Pour que le patriarcat perdure en force, il exige des sportifs à être de « vrais mâles ». Et un « vrai mâle », c’est hétérosexuel. Ça enchaîne les prouesses sexuelles sans attache et ça ne s’enfarge pas dans les notions de consentement et de respect.
La culture sportive masculine se fait mécène de la culture du viol depuis trop longtemps – en témoignent les nombreux procès et sanctions pour violences sexuelles auxquels ont fait face des sportifs dans les dernières années – et Heated Rivalry vient jeter un pavé dans la mare en osant déroger à cette perception de la masculinité.
La LNH, désolidarisée
La négation des hockeyeurs interviewés par Guy A. Lepage de la persistance d’un tabou sur l’homosexualité dans la LNH transpose dans la vraie vie l’ignorance volontaire dont font montre les commentateurs sportifs fictifs de Heated Rivalry, qui transforment la passion entre les deux capitaines amoureux en rivalité, leur complicité en moquerie et leur sollicitude en déférence professionnelle.
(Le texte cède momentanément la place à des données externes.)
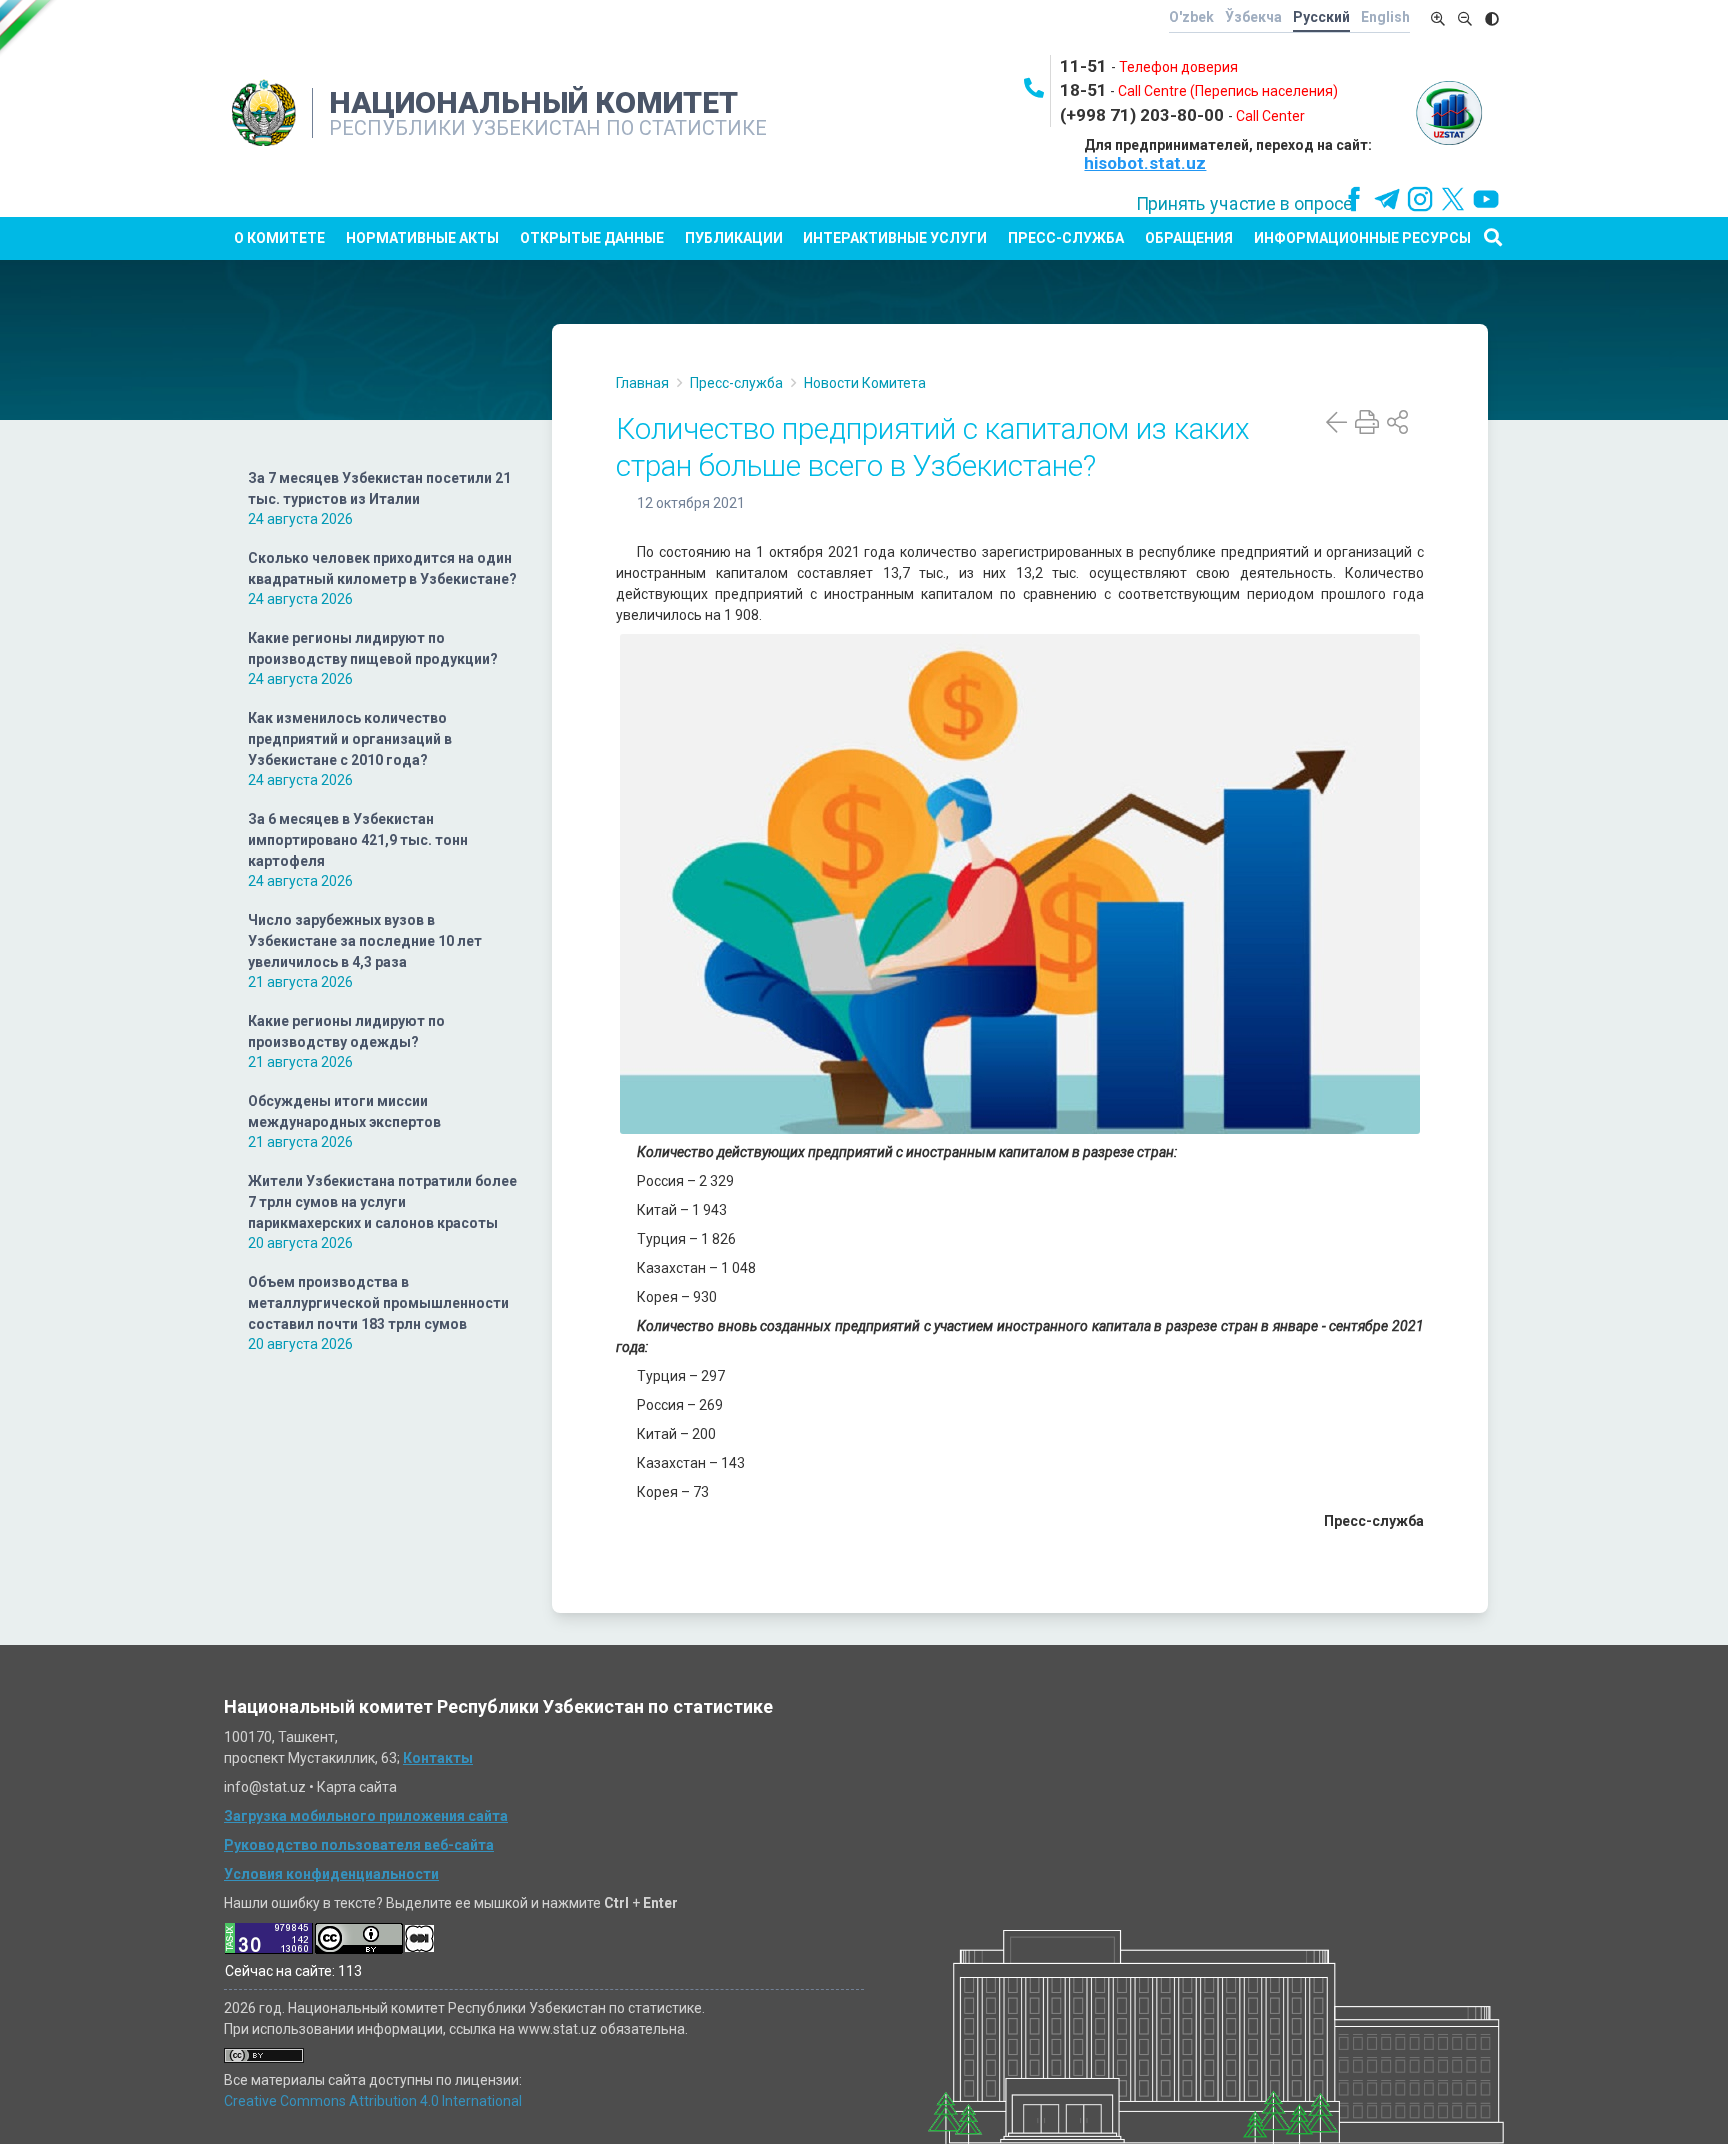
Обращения (1189, 238)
Il est difficile de croire, vu le succès de la série et la discussion sociale qui en découle, que Nick Suzuki et ses comparses ne s’attendaient pas à se faire questionner à ce sujet. Curieux, également, que la LNH n’ait pas davantage préparé ses joueurs à répondre à de telles questions.
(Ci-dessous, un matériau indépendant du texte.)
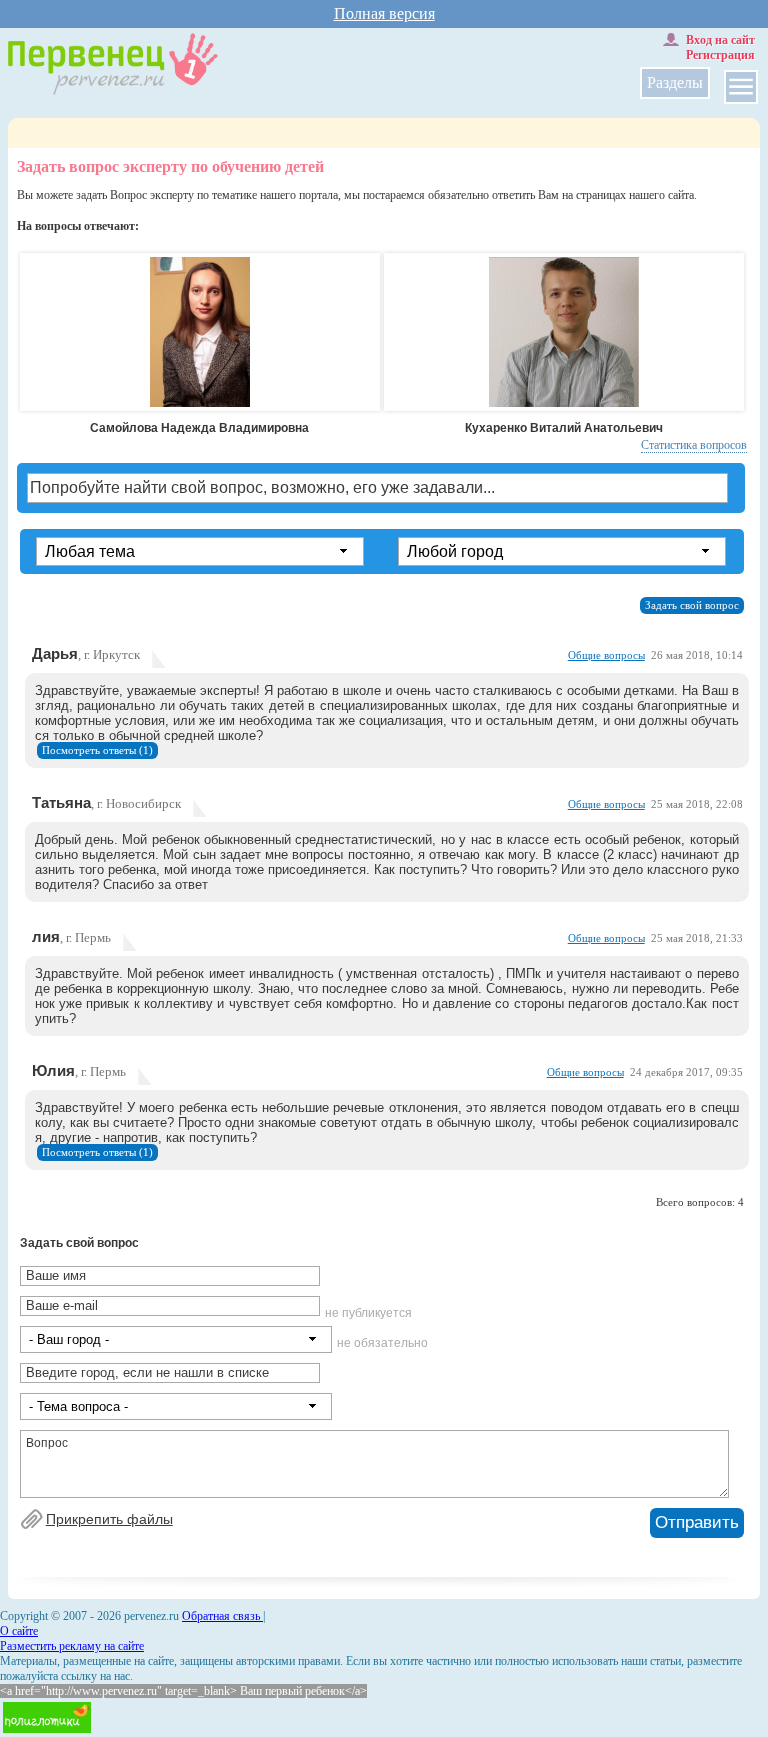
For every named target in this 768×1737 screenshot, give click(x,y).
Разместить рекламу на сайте (72, 1646)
Insultant, finalement, de ne pas percevoir de la part des quatre sportifs une sincère réflexion ou une tangible solidarité envers les personnes queer qui sont parmi leurs rangs. Nick Suzuki a affirmé « avoir entendu parler » de la série, mais ne l’a vraisemblablement même pas visionnée. On s’attendrait à davantage d’engagement et de responsabilité des figures de proue du monde du hockey professionnel.
D’autant que Heated Rivalry rapporte beaucoup à la Ligue nationale de hockey, qui a vu sa vente de billets augmenter depuis la diffusion de la série. Un représentant de la ligue s’est même réjoui de cette « manière unique de rejoindre de nouveaux fans ». La LNH capitalise volontiers sur ce succès depuis des semaines pour attirer le public, mais la démonstration d’une saine autocritique et d’une volonté de changement au sein de l’organisation reste à prouver.
Du côté de la LPHF
Au début janvier, lors d’un match de la Victoire de Montréal, les écrans géants ont diffusé un extrait de l’une des scènes les plus marquantes de Heated Rivalry – celle où un hockeyeur invite son amoureux à le rejoindre sur la glace et l’embrasse devant la foule.
La Place Bell, domicile de la Victoire, a ainsi queerisé la kiss cam, puisque la caméra s’est ensuite braquée sur un couple queer qui a échangé un baiser langoureux. La foule de supporters de la Ligue professionnelle de hockey féminin (LPHF) a vrombit d’exaltation et de solidarité, dans un même souffle enthousiaste.
Il est vrai, tout de même, que le 9 décembre dernier, lors de l’annuelle « soirée de la Fierté » des Canadiens de Montréal, le jumbotron du Centre Bell a diffusé entre deux périodes la bande-annonce de la série canadienne. Mais si plusieurs fans ont applaudi l’initiative, d’autres continuent tout de même de souligner que ça reste un timide appui, par comparaison avec la LPHF.
La lutte contre les stéréotypes de genre fait partie de l’ADN de la ligue, où évoluent de nombreuses sportives ouvertement queer, dont certaines coéquipières ou rivales forment des couples. À la LPHF, chaque match est non seulement une démonstration de l’agilité et du talent des hockeyeuses, mais aussi une attaque contre une conception vétuste du sport professionnel, et ce, autant sur la glace que dans les gradins.
Au final, elle réside peut-être là, la réponse à cette question qui tourne en boucle depuis des semaines dans les médias quant à savoir pourquoi les femmes sont aussi fans de Heated Rivalry. C’est parce que la série, tout comme la LPHF, nous permet enfin de nous réapproprier un milieu jusqu’ici accaparé jalousement par le patriarcat et ses défenseurs.
Et maintenant que nous avons visité le cottage (les fans de la série comprendront), rien ne sera plus comme avant.